本发明涉及分子生物学以及生物工程技术领域，具体涉及抑制猪生长抑素受体2基因表达的siRNA片段。

背景技术

shRNA即短发夹RNA（short hairpin RNA）。在RNAi干扰过程中，产生dsRNA的一个有效方法就是在体内表达一个短发夹RNA，这种shRNA包含两个短反向重复序列（其中一个与目的基因互补），中间由一个loop序列分隔，组成发夹结构。在体内shRNA可以加工成siRNA(small interfering RNAs，siRNA)，从而降解目的基因抑制其表达。

RNAi(RNA interference，RNAi)是由双链RNA(double-stranded RNA，dsRNA)分子在mRNA水平关闭相应序列基因表达或使其沉默的过程。因此，RNA技术又被形象地称为基因沉默 (gene silencing)。RNA是一种典型的转录后基因调控方法，又称转录后基因沉默（post-transeriptional gene sileneing PTGS)。

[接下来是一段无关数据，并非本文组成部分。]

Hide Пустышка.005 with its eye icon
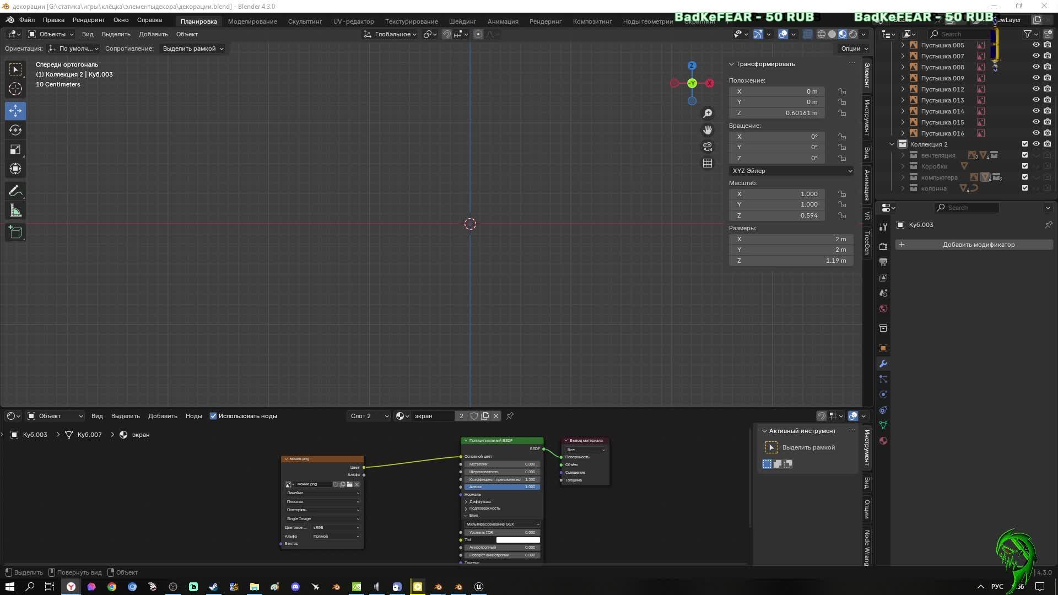This screenshot has height=595, width=1058. tap(1036, 45)
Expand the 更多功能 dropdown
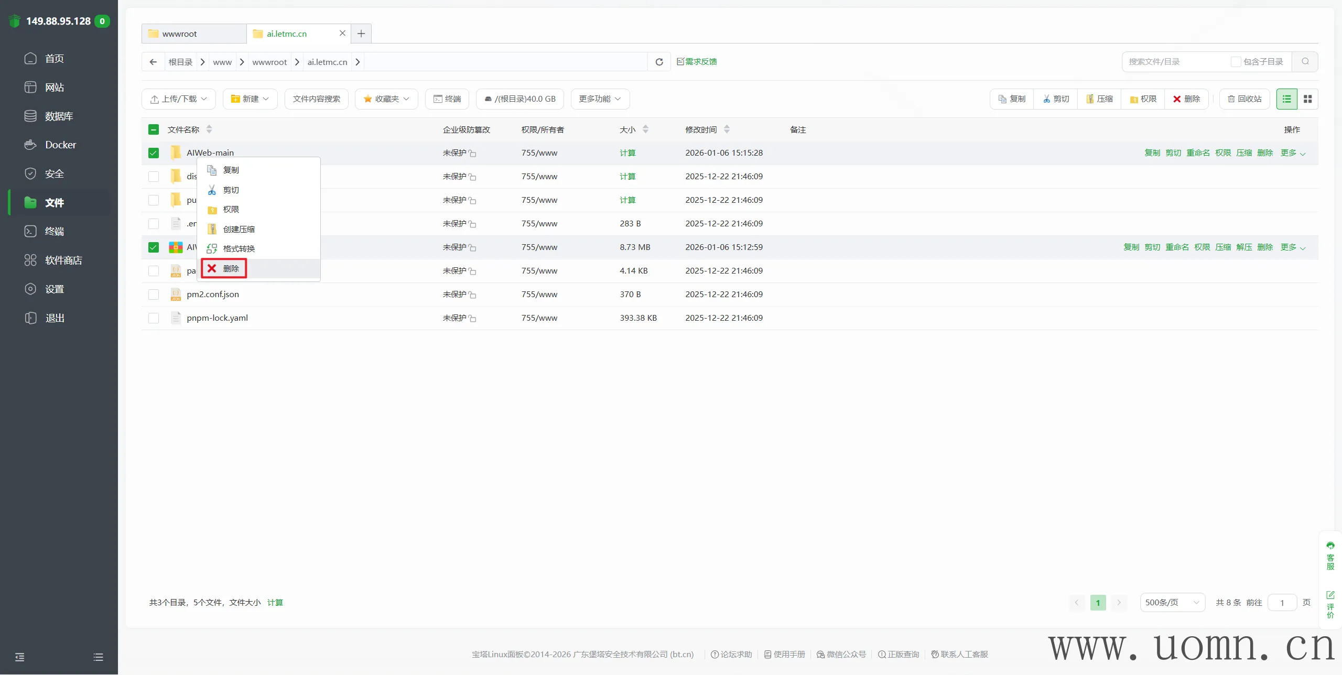 600,99
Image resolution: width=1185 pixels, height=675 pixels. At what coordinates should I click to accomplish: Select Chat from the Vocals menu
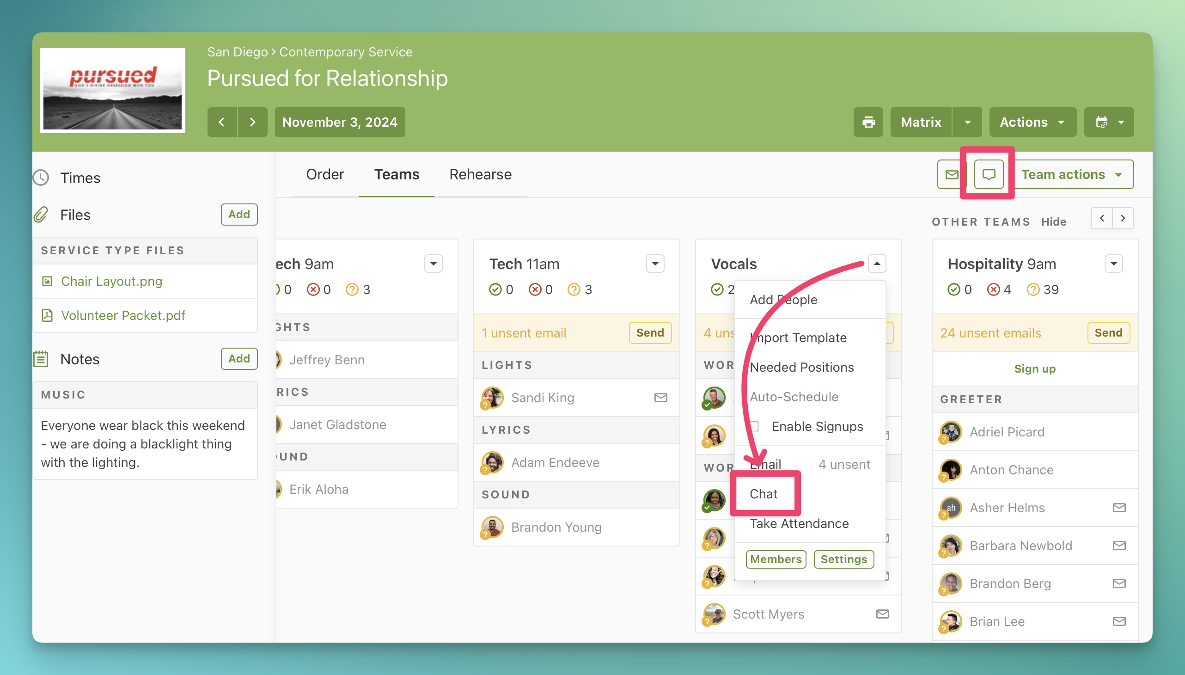click(763, 494)
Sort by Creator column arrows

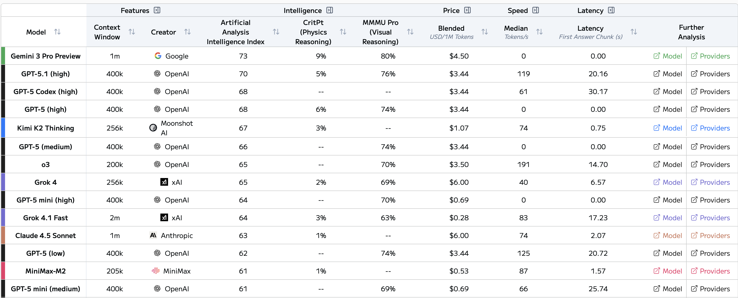click(187, 32)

siRNA是RNAi机制中最重要的发现。生物学研究证实，siRNA为3′端突出2-3nt，长为19-23 nt的双链RNA，5′端为磷酸基，3′端为羟基，这种结构特点说明dsRNA被与RNaseIII相似的酶加工过。RNA干扰包括起始阶段和效应阶段 (initiation and effecting steps)。在起始阶段，加入的双链RNA被切割为21-23个核苷酸的小分子干扰RNA (small interfering RNAs，siRNA)。研究表明:Dicer酶是RNaseIII家族中能特异识别双链RNA的一种，它以一种ATP依赖的方式逐步切割由外源导入或者由转基因、病毒感染等各种方式引入的dsRNA，将dsRNA降解为21bp左右的双链RNA，每个片段的3′端都有2个碱基突出。在RNAi效应阶段，siRNA双链结合一个核酶复合物从而形成所谓RNA诱导沉默复合物(RNA-induced  silencing complex，RISC)。 激活的RISC通过碱基配对定位到同源mRNA转录体上，mRNA与siRNA的反义链结合，置换出正义链，然后RISC上的核酸酶以一定的间隔，在被识别的2个核酸中间进行切割，以核酸内切酶作用方式对mRNA进行核酸内切割，导致mRNA降解。

在体外(in vitro)可用不同的方法将siRNA导入靶细胞，一般来讲化学合成和体外酶法合成的siRNA可用电转移、微注射和转染的方法引入细胞。而表达质粒则常通过转染的方法导入靶细胞然后再表达siRNA。向体内(in vivo)导入siRNA的方法，有研究者用静脉注射的方法将合成的siRNA引入动物体内进行基因功能的研究(Elbashir et al., 2001)，但这些方法所产生的抑制效应都很短暂。如果以病毒为载体则能进一步提高转染效率。以逆转录病毒载体的shRNA在抑制HIV及丙肝病毒等方面的研究，显示了较好的效果。慢病毒载体是常用的病毒载体之一，其特点为免疫原性低，能感染分裂相和非分裂相细胞，能将自身携带片断整合入宿主细胞基因组。目前研究表明慢病毒载体能在哺乳动物各类细胞稳定表达siRNA，长期抑制基因表达。